Stored items

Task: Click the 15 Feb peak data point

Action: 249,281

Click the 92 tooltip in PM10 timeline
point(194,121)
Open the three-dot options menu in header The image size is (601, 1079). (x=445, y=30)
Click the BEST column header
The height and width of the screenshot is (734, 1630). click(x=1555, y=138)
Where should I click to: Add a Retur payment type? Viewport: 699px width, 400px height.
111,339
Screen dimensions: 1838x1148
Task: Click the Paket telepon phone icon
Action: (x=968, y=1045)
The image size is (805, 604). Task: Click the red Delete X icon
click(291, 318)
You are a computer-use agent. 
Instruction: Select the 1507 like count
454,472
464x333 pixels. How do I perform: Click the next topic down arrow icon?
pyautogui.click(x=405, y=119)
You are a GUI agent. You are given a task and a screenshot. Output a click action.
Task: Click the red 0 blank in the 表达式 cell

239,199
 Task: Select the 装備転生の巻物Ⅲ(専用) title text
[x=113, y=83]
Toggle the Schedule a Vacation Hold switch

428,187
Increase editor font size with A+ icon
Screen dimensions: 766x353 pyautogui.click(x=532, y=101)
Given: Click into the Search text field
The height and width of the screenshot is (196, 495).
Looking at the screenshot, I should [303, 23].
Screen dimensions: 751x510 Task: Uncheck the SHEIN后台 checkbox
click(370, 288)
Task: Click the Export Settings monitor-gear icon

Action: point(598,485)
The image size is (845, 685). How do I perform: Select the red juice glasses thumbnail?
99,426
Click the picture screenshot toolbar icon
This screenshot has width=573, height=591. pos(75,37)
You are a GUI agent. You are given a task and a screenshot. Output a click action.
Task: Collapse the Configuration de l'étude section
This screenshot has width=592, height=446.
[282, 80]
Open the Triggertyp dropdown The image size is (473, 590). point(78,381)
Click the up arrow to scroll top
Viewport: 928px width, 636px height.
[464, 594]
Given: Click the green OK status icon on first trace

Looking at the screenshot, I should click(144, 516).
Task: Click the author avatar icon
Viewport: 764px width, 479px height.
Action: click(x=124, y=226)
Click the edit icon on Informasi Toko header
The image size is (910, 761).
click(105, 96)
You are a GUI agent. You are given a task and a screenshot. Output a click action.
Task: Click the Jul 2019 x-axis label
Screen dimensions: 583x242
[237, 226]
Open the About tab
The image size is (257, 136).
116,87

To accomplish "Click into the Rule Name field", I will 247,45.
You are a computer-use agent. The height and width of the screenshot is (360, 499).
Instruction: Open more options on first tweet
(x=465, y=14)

▶ **Prompt**
Return all lines in the entries above that carry the word "into".

▶ **Problem solution**
Given: Click into the Search text field
To accomplish "Click into the Rule Name field", I will 247,45.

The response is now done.